Then came a part that confused me:

“…there were certain reservations put forward concerning the fact that this would be the work of a relatively new author…”

Well, yes, I thought, all authors were new at some point.

“… we are not able to offer you a non contributory-based contract.”

All right, I thought, no big deal. I will not mind contributing to the cost, if that means my work will be published. So I flicked through the contract to find out how much money they were talking about. I found it:

£3300

Now this might be doable for some people, but I’m a student (University) and do not have much time for a job on the side what with all the studying and writing.

So I had to say no.

Since then I have sent my manuscript to another publisher (who wanted me to pay even more). Then I had difficulty finding publishers who would accept unsolicited manuscripts. So I sent it to two different agents (the first said they thought they were too small to give me proper exposure.
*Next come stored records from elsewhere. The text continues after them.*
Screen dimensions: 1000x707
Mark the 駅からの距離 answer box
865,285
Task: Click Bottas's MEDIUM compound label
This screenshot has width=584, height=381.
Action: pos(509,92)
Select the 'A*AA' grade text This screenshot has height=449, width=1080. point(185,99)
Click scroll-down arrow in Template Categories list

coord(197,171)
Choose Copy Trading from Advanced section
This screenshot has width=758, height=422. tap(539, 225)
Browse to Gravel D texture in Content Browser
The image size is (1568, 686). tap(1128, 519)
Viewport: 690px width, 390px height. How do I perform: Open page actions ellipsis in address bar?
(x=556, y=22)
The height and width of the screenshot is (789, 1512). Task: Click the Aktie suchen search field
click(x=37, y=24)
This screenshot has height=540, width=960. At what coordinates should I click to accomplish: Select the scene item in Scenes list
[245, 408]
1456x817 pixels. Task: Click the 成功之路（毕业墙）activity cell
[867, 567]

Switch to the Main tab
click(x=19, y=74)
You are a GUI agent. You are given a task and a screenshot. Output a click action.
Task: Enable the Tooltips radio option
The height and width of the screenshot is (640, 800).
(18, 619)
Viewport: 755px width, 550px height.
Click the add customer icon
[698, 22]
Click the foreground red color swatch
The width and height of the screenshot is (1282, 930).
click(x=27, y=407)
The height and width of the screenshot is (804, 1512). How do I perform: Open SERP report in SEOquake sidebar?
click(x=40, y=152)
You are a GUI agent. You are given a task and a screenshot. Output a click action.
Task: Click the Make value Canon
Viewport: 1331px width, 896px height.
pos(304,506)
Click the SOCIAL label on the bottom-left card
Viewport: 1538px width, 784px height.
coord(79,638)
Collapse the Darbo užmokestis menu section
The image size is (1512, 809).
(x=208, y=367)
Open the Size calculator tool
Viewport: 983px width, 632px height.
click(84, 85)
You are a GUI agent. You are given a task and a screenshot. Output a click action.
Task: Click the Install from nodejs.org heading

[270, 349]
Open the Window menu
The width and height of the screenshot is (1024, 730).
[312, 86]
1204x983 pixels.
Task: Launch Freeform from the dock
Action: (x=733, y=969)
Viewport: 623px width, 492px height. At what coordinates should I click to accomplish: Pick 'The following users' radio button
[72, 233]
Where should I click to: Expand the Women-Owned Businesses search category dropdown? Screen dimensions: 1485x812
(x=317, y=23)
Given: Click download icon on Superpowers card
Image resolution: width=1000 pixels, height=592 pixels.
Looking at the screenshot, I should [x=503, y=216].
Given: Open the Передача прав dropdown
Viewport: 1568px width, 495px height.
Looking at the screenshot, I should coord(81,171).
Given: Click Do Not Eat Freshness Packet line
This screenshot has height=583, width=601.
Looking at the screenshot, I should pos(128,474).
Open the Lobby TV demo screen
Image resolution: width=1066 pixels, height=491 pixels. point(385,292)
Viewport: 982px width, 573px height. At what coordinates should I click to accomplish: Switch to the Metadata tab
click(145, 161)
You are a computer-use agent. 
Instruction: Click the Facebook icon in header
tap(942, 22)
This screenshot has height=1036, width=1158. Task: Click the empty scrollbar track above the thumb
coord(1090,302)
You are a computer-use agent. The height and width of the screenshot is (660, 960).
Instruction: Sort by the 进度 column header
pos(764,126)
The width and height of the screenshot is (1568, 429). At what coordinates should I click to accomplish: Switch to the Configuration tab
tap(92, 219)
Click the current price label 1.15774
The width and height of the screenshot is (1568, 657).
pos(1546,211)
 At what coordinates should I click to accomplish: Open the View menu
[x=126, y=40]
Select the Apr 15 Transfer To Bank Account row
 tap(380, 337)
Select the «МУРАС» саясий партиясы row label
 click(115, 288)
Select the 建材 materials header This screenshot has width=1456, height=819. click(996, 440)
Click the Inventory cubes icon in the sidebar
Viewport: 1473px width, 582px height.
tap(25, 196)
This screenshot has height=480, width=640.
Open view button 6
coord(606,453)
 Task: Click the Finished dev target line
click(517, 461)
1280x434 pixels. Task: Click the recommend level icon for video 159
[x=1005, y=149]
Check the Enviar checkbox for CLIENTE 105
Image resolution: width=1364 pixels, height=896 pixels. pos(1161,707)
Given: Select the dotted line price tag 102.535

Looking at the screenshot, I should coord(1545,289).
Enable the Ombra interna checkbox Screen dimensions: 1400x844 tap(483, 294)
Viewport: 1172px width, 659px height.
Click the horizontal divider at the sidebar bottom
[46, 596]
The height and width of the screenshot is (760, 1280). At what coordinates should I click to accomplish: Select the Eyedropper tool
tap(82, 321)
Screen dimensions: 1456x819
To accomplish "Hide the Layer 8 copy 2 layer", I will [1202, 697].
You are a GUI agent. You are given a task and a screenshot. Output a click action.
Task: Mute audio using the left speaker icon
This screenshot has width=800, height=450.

The other said it did not match with their other titles. I do not now if that was just their way of saying ‘we do not want it.’ )

The third agent I sent it to was much too long about answering and would not even answer e-mails, so they are ruled out.

Then I found another publisher who also ended up saying no, but at least gave me some very good comments on how to improve my manuscript. These comments gave me a great idea of how I want to change the story, but the change involved a rather major rewrite. So I put that story on hold for a while and began on another novel which I have not finished the story part of. When I’ve done editing it, I’ll send it off to some publishers.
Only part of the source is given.